Cubic regularization algorithm and complexity issues for nonconvex optimization
Thursday 19 August 2010, 14:00 - 16:00, hosted by Università della Svizzera italiana (USI)
Prof. Dr. Philippe Toint
Thursday, August 19th, 2010
University of Lugano, room SI-008, Informatics building (Via G. Buffi 13)
We consider regularization methods for the nonconvex unconstrained and convexely constrained optimization problems. After motivating these algorithms, we review known convergence results and emphasize their remarkabke complexity properties, that is the number of function evaluations that are needed for the algorithm to produce an epsilon-critical point. We also discuss the complexity of the well-known steepest-descent and Newton's method in the unconstrained case and report some surprising conclusions regarding their relative complexity.
Philippe Toint is director of the Department of Mathematics of the University of Namur (Belgium), co-director of the Numerical Analysis Research Unit, director of the Transportation Research Group.
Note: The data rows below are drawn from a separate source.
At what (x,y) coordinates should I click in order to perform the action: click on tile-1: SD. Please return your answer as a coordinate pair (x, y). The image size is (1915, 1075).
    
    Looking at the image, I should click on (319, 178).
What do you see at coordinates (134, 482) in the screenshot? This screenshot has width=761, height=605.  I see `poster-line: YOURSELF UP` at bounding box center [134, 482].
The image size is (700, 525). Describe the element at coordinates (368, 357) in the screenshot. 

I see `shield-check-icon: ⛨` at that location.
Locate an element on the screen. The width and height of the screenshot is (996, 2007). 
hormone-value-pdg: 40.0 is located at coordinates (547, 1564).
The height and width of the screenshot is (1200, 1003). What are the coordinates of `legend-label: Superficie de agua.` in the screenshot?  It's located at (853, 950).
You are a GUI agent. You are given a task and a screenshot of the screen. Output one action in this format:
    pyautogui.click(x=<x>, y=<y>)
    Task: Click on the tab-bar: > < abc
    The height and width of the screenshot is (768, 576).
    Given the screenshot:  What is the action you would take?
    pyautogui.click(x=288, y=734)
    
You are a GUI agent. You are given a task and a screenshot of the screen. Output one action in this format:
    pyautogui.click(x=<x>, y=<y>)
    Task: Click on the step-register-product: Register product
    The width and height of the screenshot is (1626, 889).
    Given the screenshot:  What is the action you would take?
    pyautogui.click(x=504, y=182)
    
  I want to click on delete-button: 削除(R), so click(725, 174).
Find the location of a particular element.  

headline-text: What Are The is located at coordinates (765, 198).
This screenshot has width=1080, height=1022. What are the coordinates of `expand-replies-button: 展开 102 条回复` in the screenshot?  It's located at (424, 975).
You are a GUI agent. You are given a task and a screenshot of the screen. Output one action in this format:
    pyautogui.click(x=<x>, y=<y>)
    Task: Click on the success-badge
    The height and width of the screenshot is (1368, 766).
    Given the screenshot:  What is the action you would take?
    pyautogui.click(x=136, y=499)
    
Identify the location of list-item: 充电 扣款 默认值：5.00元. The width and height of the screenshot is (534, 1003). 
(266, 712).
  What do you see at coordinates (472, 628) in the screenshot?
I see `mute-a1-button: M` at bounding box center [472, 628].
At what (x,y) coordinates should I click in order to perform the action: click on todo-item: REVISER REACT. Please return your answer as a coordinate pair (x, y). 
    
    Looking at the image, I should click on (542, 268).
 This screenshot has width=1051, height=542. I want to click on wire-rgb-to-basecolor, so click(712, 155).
Chairman elect (2010-2012) of the Mathematical Optimization Society , SIAM fellow (class 2009) and Honorary Professor at the University of Edinburgh.
His research interests are smooth nonlinear optimization, with an emphasis on the algorithmic viewpoint, ranging from convergence theory to numerical considerations and software development ( LANCELOT, CUTEr, GALAHAD ). Practical and multidisciplinary applications of optimization techniques.